DATA TO PROCESS.
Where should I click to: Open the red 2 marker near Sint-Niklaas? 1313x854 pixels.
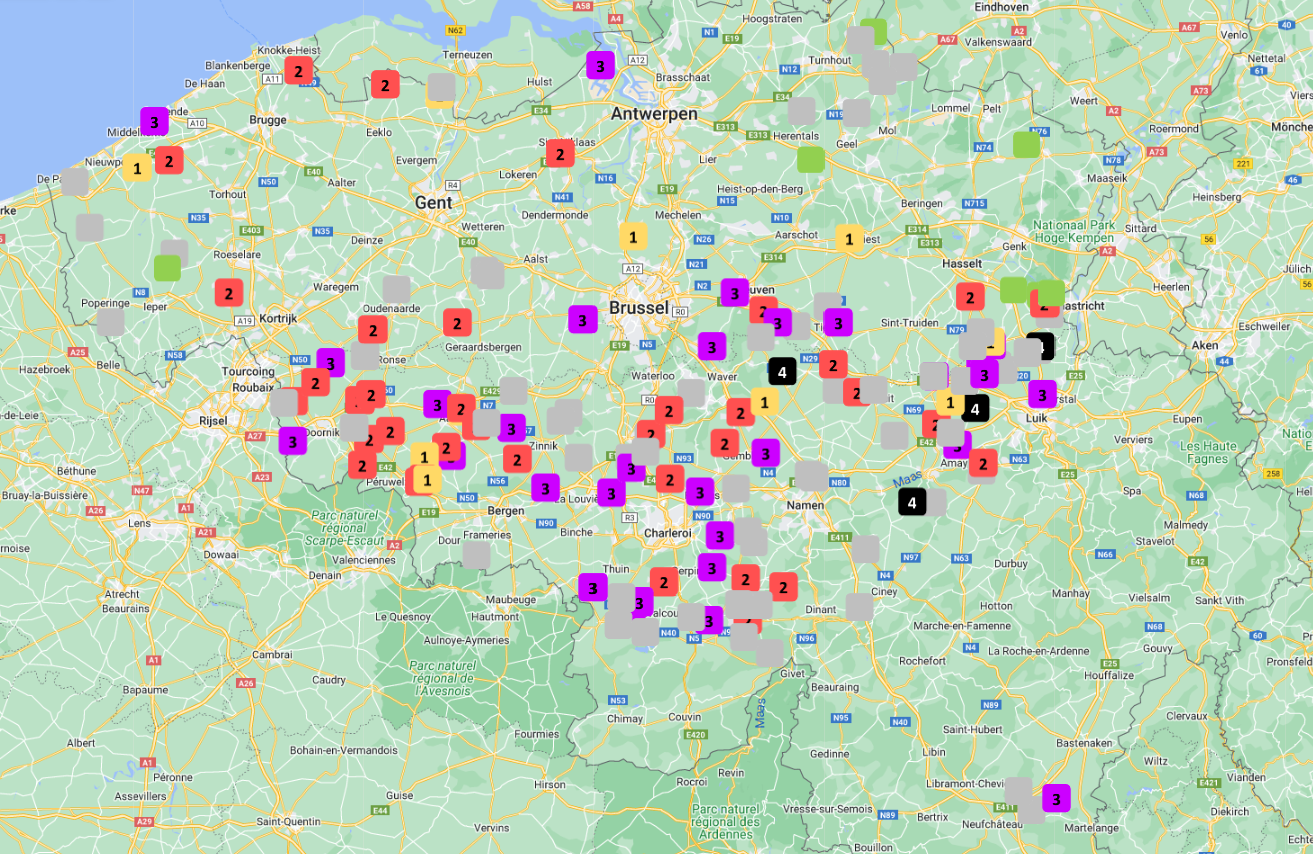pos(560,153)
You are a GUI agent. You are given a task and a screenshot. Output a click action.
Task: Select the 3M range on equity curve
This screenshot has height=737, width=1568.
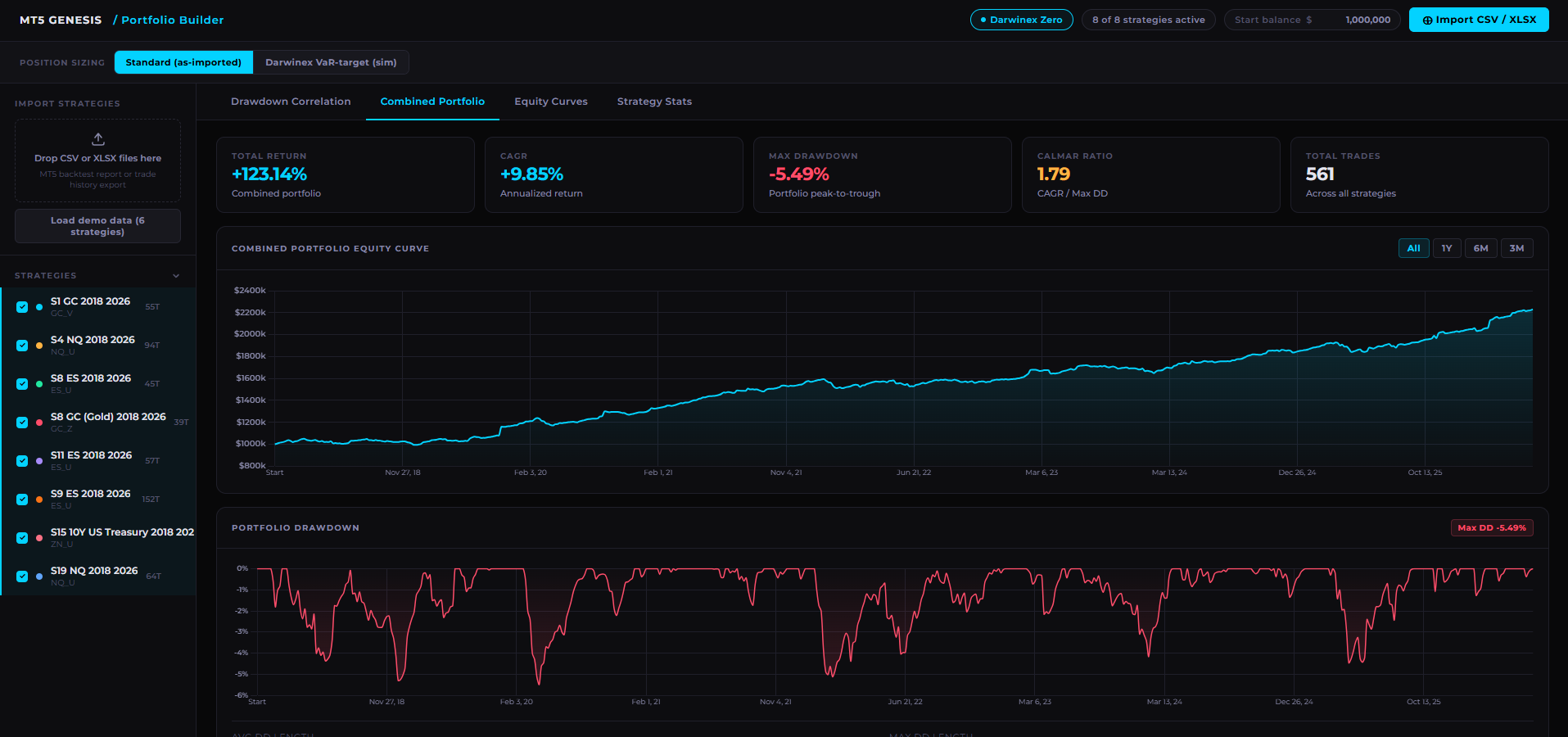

INSTRUCTIONS FOR THE TASK.
Please give each line of text in the material above as a numbered list, leaving out blank lines and the pictures.

COMPLETE RESPONSE.
1. Where should I click to: Open the red 2 marker near Sint-Niklaas? 1313x854 pixels.
2. pos(560,153)
3. You are a GUI agent. You are given a task and a screenshot. Output a click action.
4. Task: Select the 3M range on equity curve
5. This screenshot has height=737, width=1568.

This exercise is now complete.